──────── Text excerpt
July 8, 2026
What to Log When Playwright Tests Fail Only in CI but Pass Locally
A practical checklist for logging Playwright CI-only failures, including traces, browser timing, network logs, environment drift, and artifacts that separate flaky tests from real regressions.
If a Playwright test passes on your laptop but fails in CI, the problem is usually not that the test is “mysteriously flaky” in the abstract. It is one of a few concrete categories: timing drift, environment drift, missing dependencies, network differences, parallelism, or a real product bug that only shows up under CI conditions.
The fastest way to stop guessing is to log the right things. Not everything, just the signals that help you compare a clean local run against a failing CI run. When I debug this class of issue, I want enough evidence to answer four questions quickly:
- Did the browser see the same app state locally and in CI?
- Did the failure happen because something arrived late, not because it never arrived?
- Did the environment differ in a meaningful way?
- Is this a test problem, an application problem, or a setup problem?
This checklist is the set of logs and artifacts I reach for when Playwright tests fail in CI but pass locally. It is aimed at SDETs, QA leads, DevOps engineers, and frontend developers who need to debug CI-only failures without turning every run into a firehose of useless output.
The short version, log these first
If you only add a few things, start here:
- Playwright trace artifacts for failed tests
- Browser console logs
- Network request and response logs for the failing flow
- Timing data around the exact action that fails
- Environment metadata, including OS, browser, Playwright version, and CI runtime details
- Screenshots or videos at the failure point
- Test retries, if enabled, with a clear record of which attempt passed or failed
The goal is not “more logs”. The goal is to make a CI failure reproducible enough that local and CI runs can be compared line by line.
1) Log the execution context before you inspect the failure
A CI-only failure is often caused by hidden drift. If your logs do not capture the run context, you will waste time chasing symptoms.
────────────────
──────── Information provided
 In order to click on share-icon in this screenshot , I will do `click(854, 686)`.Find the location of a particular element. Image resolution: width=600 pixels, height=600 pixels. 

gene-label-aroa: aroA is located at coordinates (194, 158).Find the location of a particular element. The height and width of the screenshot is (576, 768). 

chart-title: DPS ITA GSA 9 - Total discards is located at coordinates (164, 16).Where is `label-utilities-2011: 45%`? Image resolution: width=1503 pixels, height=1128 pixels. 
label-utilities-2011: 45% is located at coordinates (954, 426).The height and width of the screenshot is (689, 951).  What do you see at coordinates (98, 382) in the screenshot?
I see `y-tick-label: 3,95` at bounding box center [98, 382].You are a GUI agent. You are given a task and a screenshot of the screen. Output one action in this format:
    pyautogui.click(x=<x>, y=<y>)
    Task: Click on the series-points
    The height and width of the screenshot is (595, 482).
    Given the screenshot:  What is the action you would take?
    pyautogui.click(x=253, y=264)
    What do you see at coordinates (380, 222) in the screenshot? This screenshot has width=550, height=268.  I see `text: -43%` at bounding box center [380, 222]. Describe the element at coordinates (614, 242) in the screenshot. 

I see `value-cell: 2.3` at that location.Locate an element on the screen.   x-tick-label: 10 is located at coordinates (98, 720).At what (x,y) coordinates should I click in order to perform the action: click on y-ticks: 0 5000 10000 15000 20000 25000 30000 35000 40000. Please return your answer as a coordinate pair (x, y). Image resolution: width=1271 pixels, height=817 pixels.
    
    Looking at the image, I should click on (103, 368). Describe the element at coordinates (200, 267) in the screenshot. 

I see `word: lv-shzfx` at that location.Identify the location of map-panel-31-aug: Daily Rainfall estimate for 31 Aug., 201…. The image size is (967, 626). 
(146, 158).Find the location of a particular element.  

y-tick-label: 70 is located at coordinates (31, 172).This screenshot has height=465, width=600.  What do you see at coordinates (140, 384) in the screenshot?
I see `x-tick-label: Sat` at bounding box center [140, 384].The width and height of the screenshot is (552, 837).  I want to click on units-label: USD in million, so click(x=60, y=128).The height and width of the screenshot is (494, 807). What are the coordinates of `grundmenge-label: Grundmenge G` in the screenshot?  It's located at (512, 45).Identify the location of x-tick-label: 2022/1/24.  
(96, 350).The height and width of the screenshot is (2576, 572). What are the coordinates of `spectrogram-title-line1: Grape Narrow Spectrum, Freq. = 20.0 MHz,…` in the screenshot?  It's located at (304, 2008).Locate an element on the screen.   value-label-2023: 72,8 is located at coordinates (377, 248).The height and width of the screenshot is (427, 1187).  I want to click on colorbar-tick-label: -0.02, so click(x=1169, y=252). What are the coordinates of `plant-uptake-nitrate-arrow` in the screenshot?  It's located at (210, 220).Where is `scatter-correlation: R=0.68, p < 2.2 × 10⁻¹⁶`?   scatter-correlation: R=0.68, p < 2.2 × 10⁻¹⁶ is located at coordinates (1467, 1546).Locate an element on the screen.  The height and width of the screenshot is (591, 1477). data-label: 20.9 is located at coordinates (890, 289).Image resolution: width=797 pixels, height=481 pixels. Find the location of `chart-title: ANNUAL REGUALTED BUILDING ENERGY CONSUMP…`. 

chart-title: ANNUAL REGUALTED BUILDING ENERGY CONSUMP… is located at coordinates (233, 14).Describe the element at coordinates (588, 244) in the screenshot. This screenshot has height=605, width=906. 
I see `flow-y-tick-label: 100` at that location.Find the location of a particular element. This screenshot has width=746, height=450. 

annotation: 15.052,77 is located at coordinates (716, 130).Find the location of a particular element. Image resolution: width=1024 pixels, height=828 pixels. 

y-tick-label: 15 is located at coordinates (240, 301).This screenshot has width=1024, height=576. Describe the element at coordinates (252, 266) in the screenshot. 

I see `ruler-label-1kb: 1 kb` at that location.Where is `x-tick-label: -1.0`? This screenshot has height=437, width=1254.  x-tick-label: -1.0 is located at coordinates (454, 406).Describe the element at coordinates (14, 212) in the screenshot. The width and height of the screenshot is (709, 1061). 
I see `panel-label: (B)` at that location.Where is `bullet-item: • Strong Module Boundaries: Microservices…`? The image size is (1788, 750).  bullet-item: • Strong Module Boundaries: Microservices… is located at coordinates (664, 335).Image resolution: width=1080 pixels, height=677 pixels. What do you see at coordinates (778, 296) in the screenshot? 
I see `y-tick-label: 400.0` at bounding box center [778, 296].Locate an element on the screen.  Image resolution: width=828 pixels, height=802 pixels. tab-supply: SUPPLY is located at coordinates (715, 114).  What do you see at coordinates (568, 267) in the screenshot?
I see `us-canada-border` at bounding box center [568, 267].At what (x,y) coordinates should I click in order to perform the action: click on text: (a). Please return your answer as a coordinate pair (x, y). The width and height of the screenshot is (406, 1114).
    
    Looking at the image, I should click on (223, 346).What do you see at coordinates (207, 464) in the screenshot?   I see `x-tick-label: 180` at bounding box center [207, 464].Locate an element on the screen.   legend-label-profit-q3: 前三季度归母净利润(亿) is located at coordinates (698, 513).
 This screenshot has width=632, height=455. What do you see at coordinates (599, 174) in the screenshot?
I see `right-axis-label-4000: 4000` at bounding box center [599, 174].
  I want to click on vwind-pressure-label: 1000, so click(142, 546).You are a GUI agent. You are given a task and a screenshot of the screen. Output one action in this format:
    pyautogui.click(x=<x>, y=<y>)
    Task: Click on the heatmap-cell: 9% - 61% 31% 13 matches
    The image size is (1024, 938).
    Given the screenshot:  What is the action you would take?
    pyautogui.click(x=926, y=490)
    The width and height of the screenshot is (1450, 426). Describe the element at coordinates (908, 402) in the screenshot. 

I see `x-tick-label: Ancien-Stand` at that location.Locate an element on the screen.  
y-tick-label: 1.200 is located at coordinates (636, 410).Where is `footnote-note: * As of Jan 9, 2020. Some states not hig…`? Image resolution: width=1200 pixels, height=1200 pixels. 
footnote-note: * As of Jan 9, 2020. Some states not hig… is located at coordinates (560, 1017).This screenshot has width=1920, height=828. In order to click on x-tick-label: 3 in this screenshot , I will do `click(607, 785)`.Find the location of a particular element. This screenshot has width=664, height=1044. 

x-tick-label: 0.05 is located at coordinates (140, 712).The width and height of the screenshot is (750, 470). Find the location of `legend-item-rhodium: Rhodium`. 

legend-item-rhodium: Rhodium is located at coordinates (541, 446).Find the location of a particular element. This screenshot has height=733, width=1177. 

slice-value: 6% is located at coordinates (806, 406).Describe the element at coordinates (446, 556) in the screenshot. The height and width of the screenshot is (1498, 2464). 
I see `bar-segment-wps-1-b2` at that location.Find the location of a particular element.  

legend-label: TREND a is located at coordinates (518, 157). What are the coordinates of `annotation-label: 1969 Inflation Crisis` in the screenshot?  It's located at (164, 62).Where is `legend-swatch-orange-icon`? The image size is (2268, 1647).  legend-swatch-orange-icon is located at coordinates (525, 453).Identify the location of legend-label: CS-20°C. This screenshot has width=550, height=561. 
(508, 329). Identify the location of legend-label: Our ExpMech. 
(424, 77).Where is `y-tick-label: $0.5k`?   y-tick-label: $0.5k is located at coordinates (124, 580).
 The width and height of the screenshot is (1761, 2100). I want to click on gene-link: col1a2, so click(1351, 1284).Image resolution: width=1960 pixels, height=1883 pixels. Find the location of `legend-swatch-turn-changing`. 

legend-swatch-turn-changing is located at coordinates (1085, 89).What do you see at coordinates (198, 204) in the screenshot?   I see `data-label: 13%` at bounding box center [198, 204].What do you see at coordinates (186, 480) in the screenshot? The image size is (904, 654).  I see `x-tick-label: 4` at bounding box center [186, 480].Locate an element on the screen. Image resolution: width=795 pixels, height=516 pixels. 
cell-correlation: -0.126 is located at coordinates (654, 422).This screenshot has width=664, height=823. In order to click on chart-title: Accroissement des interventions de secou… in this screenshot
────────────────
# Exercise description
In the Playwright CI logging checklist, which details are listed under environment metadata?

# Response to the task
OS, browser, Playwright version, and CI runtime details.